_GOAL OF THE EXERCISE_
Locate every line in the records below that holds the word "link" and return each one.

_EXERCISE MATERIAL_
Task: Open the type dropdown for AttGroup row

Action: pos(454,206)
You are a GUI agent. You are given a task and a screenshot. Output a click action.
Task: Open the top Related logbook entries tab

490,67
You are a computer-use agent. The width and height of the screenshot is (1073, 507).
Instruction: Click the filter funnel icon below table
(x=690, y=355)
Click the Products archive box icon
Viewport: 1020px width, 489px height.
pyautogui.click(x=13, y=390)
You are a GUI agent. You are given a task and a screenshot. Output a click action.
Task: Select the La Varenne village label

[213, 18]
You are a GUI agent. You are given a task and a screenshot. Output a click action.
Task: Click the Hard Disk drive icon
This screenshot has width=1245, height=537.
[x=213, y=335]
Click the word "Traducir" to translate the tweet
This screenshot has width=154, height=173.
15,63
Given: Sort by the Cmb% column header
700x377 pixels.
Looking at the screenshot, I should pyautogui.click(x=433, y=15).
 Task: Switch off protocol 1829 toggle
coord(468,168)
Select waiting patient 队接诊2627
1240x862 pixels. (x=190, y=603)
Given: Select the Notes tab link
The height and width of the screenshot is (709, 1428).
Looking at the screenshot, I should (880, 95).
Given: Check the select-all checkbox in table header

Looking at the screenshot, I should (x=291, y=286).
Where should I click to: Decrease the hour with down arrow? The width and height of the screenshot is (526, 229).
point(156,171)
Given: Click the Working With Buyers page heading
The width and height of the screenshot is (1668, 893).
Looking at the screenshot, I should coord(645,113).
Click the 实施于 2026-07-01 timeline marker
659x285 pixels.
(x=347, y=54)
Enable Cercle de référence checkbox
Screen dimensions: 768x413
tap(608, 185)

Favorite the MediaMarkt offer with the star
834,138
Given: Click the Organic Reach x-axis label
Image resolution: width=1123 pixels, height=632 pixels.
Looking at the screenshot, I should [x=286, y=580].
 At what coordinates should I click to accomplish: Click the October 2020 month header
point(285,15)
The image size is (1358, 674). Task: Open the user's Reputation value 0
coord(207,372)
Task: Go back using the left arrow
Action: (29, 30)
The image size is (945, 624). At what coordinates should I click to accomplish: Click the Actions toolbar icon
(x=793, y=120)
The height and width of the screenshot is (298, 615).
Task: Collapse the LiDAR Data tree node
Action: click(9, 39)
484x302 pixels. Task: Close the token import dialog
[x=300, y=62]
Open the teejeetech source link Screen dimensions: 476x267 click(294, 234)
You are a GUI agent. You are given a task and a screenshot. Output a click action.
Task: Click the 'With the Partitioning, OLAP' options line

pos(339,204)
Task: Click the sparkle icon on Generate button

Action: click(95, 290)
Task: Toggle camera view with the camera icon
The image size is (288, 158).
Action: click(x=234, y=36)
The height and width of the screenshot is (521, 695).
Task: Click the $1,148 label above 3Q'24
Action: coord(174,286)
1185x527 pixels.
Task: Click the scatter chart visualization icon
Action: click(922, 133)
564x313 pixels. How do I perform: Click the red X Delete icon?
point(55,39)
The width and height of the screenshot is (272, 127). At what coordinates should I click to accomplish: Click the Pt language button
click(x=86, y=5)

_YOUR RESPONSE_
Given: Select the Notes tab link
Open the teejeetech source link Screen dimensions: 476x267 click(294, 234)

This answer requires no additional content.